## Aim of the task
In the records below, find every line that contains "Click" and list it.

## Supplied entries
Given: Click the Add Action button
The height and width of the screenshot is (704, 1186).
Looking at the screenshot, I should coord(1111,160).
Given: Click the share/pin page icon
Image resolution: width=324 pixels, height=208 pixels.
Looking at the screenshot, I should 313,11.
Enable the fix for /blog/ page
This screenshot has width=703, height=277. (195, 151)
---
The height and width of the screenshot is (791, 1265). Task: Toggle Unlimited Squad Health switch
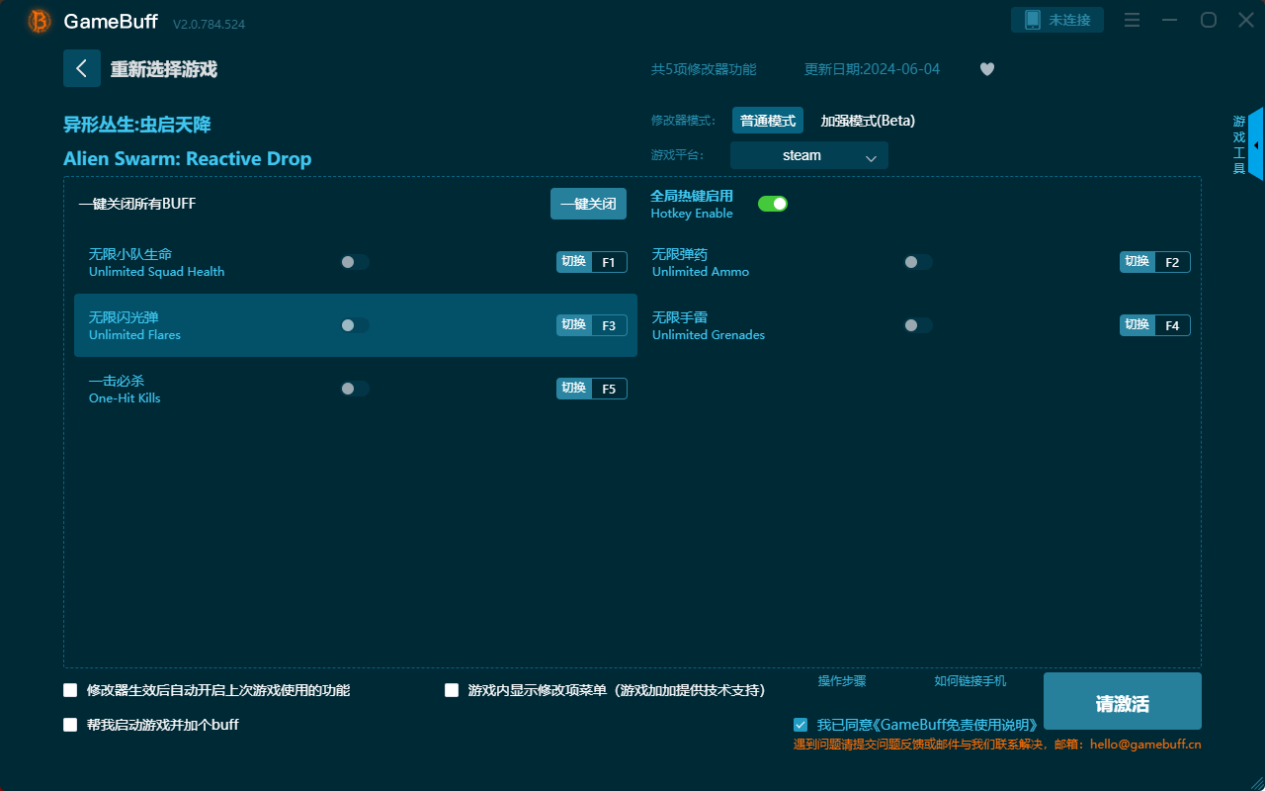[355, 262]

## Expected answer
Given: Click the Add Action button
Given: Click the share/pin page icon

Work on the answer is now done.